Stothard, Charles Alfred (DNB00)
|←Story, Thomas||Dictionary of National Biography, 1885-1900, Volume 54
Stothard, Charles Alfred
STOTHARD, CHARLES ALFRED (1786–1821), antiquarian draughtsman, born in London on 5 July 1786, was the second son of Thomas Stothard [q. v.] by his wife, Rebecca Watkins. He was educated in Latin by Robert Burnside [q. v.], and early showed talent for drawing. In 1807 he was admitted a student of the Royal Academy, and in 1811 he exhibited there a picture of the death of Richard II at Pontefract, in which the costumes were depicted with strict historical accuracy. In the same year he published the first number of the ‘Monumental Effigies of Great Britain,’ a work designed to portray the changes in English costume from the twelfth century to the reign of Henry VIII. The work was issued in twelve parts, of which the first ten were prepared by Stothard himself; but the last two issued after his death were the work of other artists. The letterpress was supplied by his brother-in-law, Alfred John Kempe [q. v.], and the last number appeared in 1832. A new edition, with considerable additions, edited by John Hewitt, was published in 1876.
In 1815 Stothard was employed by Daniel Lysons [q. v.] to make drawings for ‘Magna Britannia,’ and for this purpose he journeyed through northern England as far as the Picts' wall. During his absence in the north Lysons procured him the appointment of historical draughtsman to the Society of Antiquaries. In 1816 he was deputed by the society to make drawings of the Bayeux tapestry, and during his stay in Normandy discovered in a cellar at the abbey of Fontevrault effigies of several of the Plantagenet sovereigns. In 1818 the drawings of the tapestry were completed, and in the year following Stothard laid them before the Society of Antiquaries together with a valuable paper on the date of the tapestry (see Archæologia, xix. 184). In this essay Stothard for the first time pointed out that the tapestry might be contemporary with the events it depicted without being the work of Matilda [q. v.], queen of William of Normandy, with whom it was traditionally associated, and conclusively proved, from the accuracy of the costumes, that it could not be a work of twelfth-century date, as had been contended by the Abbé de la Rue (cf. Freeman, Norman Conquest, 1869, iii. 367). On 2 July of the same year Stothard was elected a fellow of the Society of Antiquaries, and his drawings were published between 1821 and 1823 in the society's ‘Vetusta Monumenta’ (vol. vi. plates 1–17). Stothard was killed on 28 May 1821 by a fall from a ladder while he was making drawings of a stained-glass window in the church at Beerferris in Devonshire. He was buried at Beerferris. In February 1818 he married Anna Eliza, daughter of John Kempe, bullion-porter at the mint. She afterwards married Edward Atkyns Bray [q. v.], and was well known as a writer under her name of Anna Eliza Bray [q. v.]

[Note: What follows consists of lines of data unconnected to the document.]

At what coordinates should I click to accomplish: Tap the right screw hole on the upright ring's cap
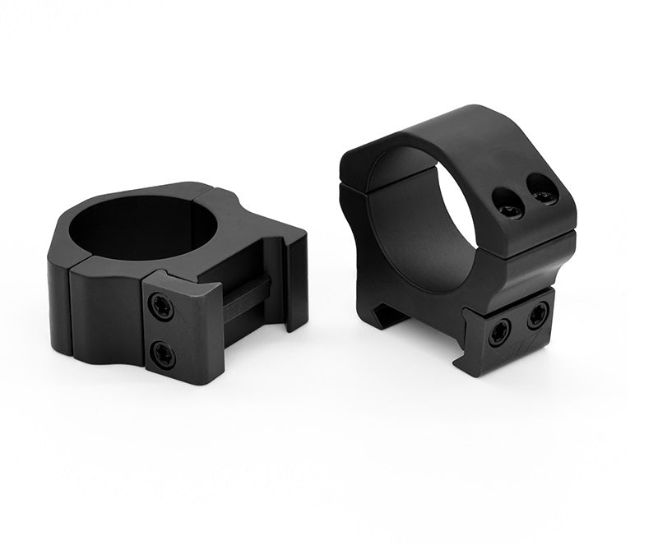(542, 195)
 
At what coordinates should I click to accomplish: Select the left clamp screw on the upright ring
(500, 333)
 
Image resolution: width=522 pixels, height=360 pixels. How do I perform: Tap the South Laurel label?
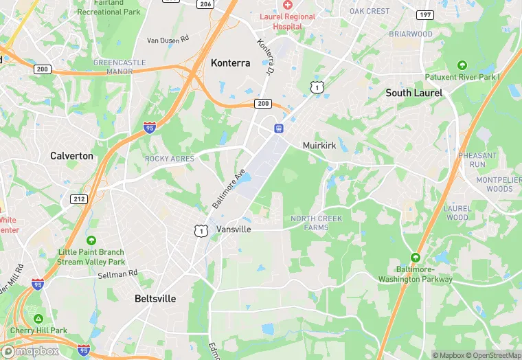(x=413, y=93)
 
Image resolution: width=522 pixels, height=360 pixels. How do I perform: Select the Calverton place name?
(x=71, y=156)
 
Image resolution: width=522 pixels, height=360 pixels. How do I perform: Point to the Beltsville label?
(x=155, y=299)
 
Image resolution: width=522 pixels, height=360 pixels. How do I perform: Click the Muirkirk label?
(x=319, y=146)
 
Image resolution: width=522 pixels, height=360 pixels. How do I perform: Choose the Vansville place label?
(x=234, y=229)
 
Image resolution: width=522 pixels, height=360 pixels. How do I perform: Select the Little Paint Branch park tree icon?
(x=91, y=240)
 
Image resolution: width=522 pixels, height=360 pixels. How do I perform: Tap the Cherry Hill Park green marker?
(x=39, y=319)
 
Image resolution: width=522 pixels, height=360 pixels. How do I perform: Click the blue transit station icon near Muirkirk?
(x=279, y=128)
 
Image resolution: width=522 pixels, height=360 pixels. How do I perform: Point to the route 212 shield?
(x=78, y=199)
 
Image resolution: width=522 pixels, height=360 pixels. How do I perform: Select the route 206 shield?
(x=205, y=4)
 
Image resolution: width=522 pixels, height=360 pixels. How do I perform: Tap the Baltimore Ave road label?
(x=229, y=190)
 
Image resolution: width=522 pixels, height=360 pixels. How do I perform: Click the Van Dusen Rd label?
(x=168, y=41)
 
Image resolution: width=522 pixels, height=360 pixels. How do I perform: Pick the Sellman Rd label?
(x=118, y=273)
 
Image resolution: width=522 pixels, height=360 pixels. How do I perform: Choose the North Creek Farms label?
(x=315, y=223)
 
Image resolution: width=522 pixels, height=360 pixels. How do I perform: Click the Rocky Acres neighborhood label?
(x=169, y=159)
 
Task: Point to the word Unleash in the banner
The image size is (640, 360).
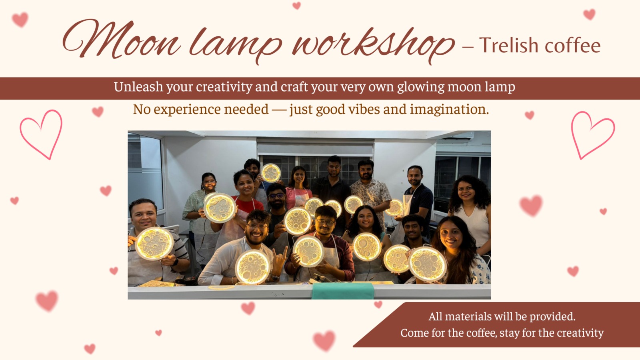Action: (138, 86)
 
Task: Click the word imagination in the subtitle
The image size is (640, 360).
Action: (449, 110)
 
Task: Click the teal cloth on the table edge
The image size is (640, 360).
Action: (342, 291)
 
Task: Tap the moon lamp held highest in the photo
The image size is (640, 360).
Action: (271, 173)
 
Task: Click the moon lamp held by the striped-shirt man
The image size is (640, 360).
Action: (154, 244)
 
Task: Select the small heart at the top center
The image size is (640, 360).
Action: (296, 6)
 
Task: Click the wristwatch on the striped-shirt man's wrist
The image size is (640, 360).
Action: (176, 262)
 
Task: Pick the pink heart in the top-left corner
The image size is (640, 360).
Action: (20, 20)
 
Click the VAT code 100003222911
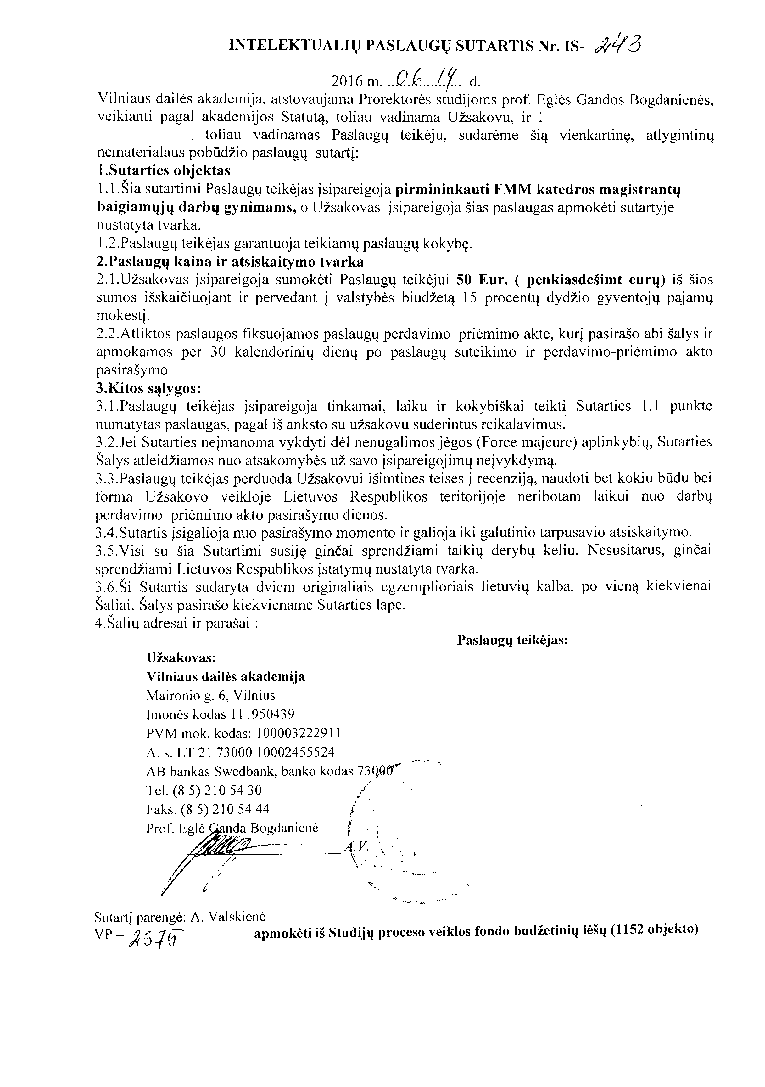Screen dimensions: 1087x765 coord(298,733)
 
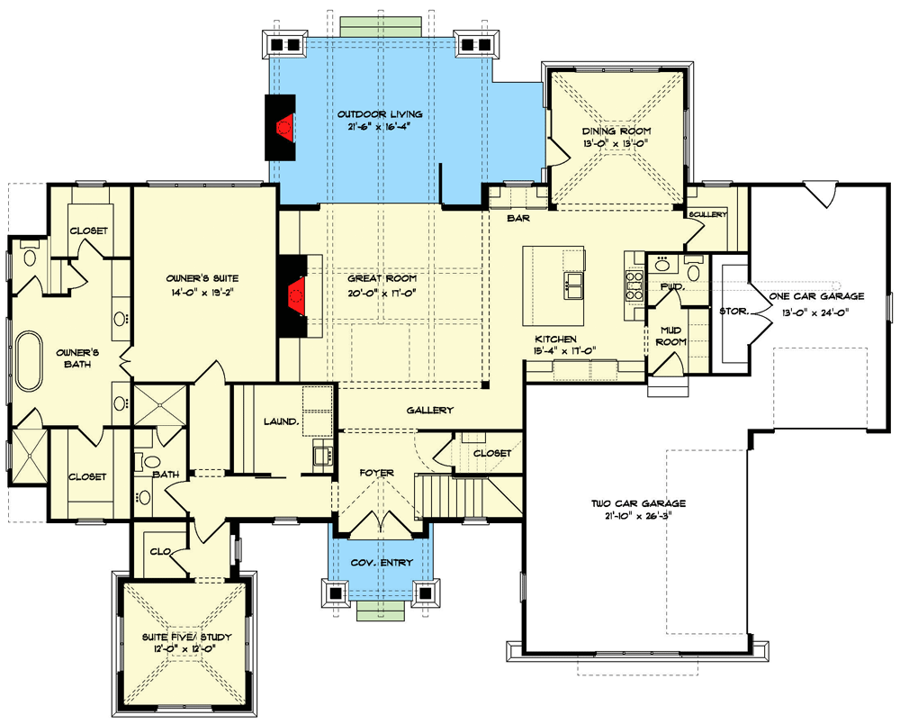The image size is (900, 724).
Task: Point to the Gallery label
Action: click(x=428, y=411)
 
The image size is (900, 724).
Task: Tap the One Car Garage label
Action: click(x=816, y=295)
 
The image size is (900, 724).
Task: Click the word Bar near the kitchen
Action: click(x=518, y=218)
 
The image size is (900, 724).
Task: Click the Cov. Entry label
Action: click(x=382, y=563)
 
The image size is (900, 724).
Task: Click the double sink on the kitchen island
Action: click(x=573, y=287)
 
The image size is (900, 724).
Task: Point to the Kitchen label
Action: click(x=555, y=339)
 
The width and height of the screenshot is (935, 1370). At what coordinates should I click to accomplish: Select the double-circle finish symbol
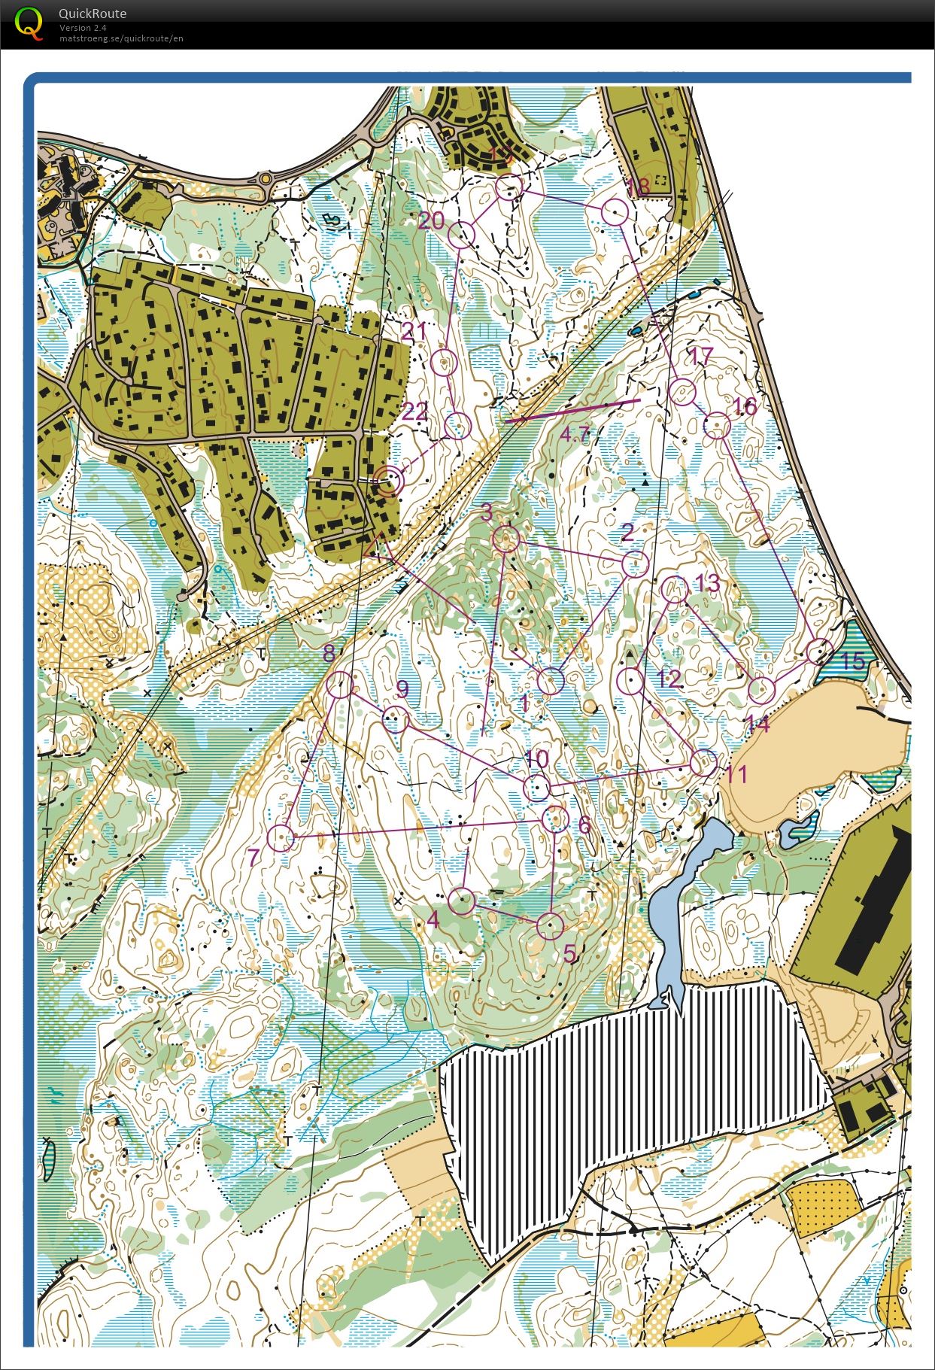pyautogui.click(x=387, y=481)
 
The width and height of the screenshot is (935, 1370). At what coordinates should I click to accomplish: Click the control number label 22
pyautogui.click(x=414, y=412)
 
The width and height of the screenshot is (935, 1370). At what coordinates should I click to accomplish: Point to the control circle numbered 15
pyautogui.click(x=820, y=652)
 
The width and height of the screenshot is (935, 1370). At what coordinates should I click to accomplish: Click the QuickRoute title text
pyautogui.click(x=92, y=14)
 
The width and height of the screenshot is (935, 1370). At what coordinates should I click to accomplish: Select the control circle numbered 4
pyautogui.click(x=462, y=901)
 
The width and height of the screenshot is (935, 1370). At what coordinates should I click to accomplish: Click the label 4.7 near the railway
pyautogui.click(x=574, y=433)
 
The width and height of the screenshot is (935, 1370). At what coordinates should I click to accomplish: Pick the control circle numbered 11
pyautogui.click(x=704, y=763)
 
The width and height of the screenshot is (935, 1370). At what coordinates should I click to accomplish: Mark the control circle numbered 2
pyautogui.click(x=635, y=563)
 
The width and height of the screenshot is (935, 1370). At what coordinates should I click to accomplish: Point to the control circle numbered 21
pyautogui.click(x=445, y=363)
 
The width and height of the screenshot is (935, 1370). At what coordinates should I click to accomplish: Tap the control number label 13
pyautogui.click(x=708, y=582)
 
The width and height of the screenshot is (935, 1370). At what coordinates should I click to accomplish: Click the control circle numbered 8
pyautogui.click(x=340, y=684)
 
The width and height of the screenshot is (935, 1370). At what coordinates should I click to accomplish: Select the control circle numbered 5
pyautogui.click(x=550, y=925)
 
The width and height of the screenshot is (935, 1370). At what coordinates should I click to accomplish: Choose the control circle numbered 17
pyautogui.click(x=682, y=392)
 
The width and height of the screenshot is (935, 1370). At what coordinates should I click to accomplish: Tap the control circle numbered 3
pyautogui.click(x=506, y=539)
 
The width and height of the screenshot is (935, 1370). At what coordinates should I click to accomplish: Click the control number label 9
pyautogui.click(x=402, y=689)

Besides the works mentioned, Stothard illustrated his wife's ‘Letters written during a Tour through Normandy,’ London, 1820, 8vo. A portrait engraved from a miniature painted by Alfred Chalon is prefixed to Mrs. Stothard's ‘Memoirs’ of her husband.[Memoirs of C. A. Stothard, by Mrs. Stothard, 1823; Autobiography of Anna Eliza Bray, 1889; Memoir by A. J. Kempe in Gent. Mag. 1821, i. 643, reprinted in the Annual Biogr. and Obituary, 1822; Gent. Mag. 1830, ii. 497; Blackwood's Mag. xxxix. 764; Quarterly Review, xxv. 115; Redgrave's Dict. of English Artists; Bryan's Dict. of Painters and Engravers, ed. Graves; Encyclopædia Britannica, 9th edit.; Chambers's Encyclopædia, 1895.]